Metro

How LIRR blew it in shutdown

The LIRR’s misguided efforts to improve its new $56 million signals system — straying from the contractor’s plans — led to a catastrophic service shutdown one stormy day last September, according to a report released yesterday.

The Long Island Rail Road added a tiny piece of computer equipment — known as a “serial server” — to access the new system remotely, according to a report by MTA Inspector General Barry Kluger.

That decision unintentionally paved the way for the Sept. 29 shutdown, which stranded tens of thousands of riders after lightning struck tracks near the Jamaica station in Queens.
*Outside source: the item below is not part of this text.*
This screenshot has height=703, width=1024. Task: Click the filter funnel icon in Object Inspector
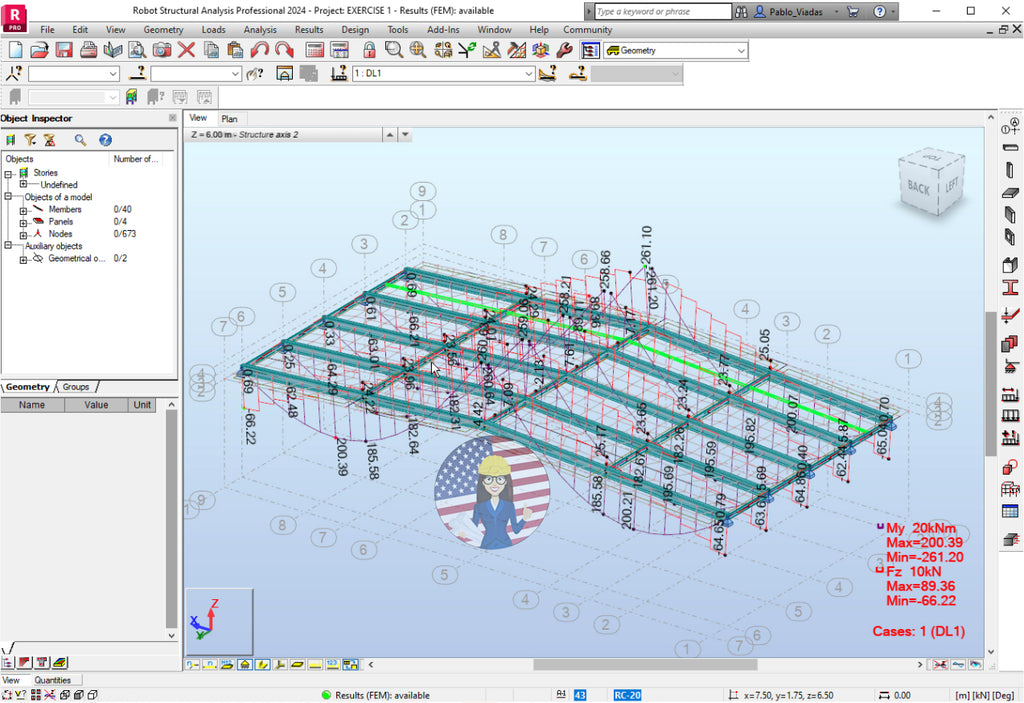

All signals west of the station blew out.

Kluger’s report blamed the outage squarely on the modification.

“This wrong connector created the pathway by which the power surge generated by the lightning damaged the signal system and brought it down,” the report said.

Amazingly, the LIRR had never bothered to check with the system’s designer — the Italian technology company Ansaldo STS — to see if tinkering with the original plans would cause problems.

The situation became worse when an LIRR employee made a programming error that killed the signals that were still working.

Meanwhile, the backup system that was supposed to kick in during emergencies also got fried — again because of a bad installation by the LIRR.

In that case, the railroad workers — whose union contracts stipulated that they do the installation instead of the system’s designers — mistakenly linked the backup and main systems.

Because of that, problems on the main system also affected the backup, according to the report.

The report also faulted the LIRR for not communicating effectively with stranded customers.

In one instance, conductors inexplicably told riders trapped aboard trains that they were stuck while waiting on “paperwork.”

In addition, passengers at overflowing Penn Station who had signed up for mobile alerts were getting messages advising them to take the subway to Jamaica for LIRR service east.

But no workers at Penn Station could confirm that service was, indeed, available at Jamaica.

It took the LIRR a full 12 hours to restore service.

The MTA, in a statement, said it has made several corrections since last year’s shutdown to prevent a repeat.